Drexel-UHC / NETS

FIles use to wrangle National Establishment Time Series datasets for neighborhood public health research
1 stars 0 forks source link

Create NETS2019 Tract Measures #9

Closed sjmelly closed 1 year ago

sjmelly commented 1 year ago

-Use database from #7 -Calculate counts and density per sq km land area for each year 1990-2019 for all base groups -Use base group counts to calculate counts and densities for combocats and thematic constructs -Proposed format for output Long by year

LOCATIONID (RECVD t10_cen_uid_u_2010) YEAR MEASURE* VALUE LOCATIONTYPE [GEOID10] BASEGROUP [for linking to BG_CC_TC_Xwalk to link to combocats and thematic constructs]

*MEASURE name in analytic datasets will use RECVD format T10_net_nnn_c count of category nnn T10_net_nnn_d density of category nnn

@stfran22 I saved an Excel file with variable names following the RECVD convention using basegroups from NETS_BaseGroupFreqs20230530.xlsx and combocats and thematic constructs from NETS_Catalogue_3LTR_Variables_20230616.xlsx

sjmelly commented 1 year ago

Proposed long format agreed to First step base group measures Next measures for combo cats and thematic constructs Hierarchy measures in consultation with @kam642

kam642 commented 1 year ago

@sjmelly Is there something I need to answer about the hierarchy?

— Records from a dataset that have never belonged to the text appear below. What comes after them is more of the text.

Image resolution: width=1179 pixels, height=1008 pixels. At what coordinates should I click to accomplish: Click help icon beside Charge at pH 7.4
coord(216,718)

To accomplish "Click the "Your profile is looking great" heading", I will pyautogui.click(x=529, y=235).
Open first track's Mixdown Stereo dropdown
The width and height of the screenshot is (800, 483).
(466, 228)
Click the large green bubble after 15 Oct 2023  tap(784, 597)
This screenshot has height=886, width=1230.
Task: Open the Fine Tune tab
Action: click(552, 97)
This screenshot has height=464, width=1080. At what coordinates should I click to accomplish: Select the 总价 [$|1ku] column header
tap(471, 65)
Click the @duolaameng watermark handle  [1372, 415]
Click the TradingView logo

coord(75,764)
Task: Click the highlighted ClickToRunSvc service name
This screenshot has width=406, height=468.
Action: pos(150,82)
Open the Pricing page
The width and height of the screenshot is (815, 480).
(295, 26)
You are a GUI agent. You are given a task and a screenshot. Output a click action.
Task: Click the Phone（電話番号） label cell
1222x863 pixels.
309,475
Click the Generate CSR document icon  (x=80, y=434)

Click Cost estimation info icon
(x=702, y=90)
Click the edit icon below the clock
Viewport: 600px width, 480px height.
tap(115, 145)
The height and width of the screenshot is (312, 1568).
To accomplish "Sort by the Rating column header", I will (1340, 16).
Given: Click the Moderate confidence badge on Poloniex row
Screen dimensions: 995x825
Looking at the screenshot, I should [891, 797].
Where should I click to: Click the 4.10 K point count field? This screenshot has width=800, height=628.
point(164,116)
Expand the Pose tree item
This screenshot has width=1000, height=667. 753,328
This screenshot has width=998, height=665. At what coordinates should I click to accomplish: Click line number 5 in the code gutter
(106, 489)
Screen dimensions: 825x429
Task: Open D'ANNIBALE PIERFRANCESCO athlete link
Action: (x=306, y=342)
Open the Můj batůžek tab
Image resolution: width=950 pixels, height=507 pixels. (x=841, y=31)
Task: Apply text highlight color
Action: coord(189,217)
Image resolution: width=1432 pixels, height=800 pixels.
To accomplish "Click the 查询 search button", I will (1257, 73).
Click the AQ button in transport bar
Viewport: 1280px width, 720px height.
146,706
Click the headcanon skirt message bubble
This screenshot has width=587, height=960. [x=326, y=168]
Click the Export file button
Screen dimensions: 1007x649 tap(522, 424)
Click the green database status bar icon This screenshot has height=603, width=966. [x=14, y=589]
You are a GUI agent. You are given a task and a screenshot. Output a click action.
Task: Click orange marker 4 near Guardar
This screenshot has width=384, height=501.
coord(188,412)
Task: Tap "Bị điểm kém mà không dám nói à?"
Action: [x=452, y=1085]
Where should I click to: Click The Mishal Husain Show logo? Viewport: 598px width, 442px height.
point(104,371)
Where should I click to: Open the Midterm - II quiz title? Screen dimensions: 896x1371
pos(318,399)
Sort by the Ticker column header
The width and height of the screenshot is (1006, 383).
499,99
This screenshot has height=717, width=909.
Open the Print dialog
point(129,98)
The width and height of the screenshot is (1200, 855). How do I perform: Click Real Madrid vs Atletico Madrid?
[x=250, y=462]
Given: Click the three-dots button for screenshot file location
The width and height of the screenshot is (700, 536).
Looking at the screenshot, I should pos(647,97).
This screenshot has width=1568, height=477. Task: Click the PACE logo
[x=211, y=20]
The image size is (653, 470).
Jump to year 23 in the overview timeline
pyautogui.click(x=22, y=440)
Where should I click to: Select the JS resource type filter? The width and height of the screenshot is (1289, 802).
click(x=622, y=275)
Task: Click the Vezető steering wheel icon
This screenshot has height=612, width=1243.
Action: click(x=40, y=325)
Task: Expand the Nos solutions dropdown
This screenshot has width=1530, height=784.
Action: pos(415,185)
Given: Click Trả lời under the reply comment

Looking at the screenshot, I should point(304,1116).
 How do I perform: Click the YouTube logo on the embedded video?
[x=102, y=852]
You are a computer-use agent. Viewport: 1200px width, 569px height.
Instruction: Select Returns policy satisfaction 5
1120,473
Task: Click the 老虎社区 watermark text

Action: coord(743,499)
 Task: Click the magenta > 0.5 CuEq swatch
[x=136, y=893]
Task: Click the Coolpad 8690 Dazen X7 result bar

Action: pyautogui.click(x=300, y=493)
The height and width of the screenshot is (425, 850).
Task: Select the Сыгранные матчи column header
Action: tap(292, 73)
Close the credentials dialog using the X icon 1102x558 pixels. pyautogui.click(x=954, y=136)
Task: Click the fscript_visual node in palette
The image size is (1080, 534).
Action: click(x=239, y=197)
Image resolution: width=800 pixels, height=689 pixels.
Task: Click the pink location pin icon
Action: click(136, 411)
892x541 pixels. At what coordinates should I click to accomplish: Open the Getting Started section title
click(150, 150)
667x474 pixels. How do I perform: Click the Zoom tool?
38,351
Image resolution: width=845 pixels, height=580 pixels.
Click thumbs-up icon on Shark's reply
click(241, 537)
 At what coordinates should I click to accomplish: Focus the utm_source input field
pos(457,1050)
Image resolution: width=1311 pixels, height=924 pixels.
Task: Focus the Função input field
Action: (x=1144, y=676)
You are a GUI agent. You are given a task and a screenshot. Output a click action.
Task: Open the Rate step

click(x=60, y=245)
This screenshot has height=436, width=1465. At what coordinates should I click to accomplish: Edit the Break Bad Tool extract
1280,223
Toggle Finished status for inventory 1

sjmelly commented 1 year ago

@stfran22 is working on calculating tract measures for base groups, combo cats and thematic constructs. Should he also be creating measures using hierarchies, or will someone else do that? Is their existing code for this?

sjmelly commented 1 year ago

Output table will be saved to NETS Azure SQL Database

stfran22 commented 1 year ago

Tract measures (counts and densities for all categories) saved to \\files.drexel.edu\colleges\SOPH\Shared\UHC\Projects\NETS\Data\NETS2019_Python\NETS_tr10_measures20230731.txt. Code is in NETS github repository.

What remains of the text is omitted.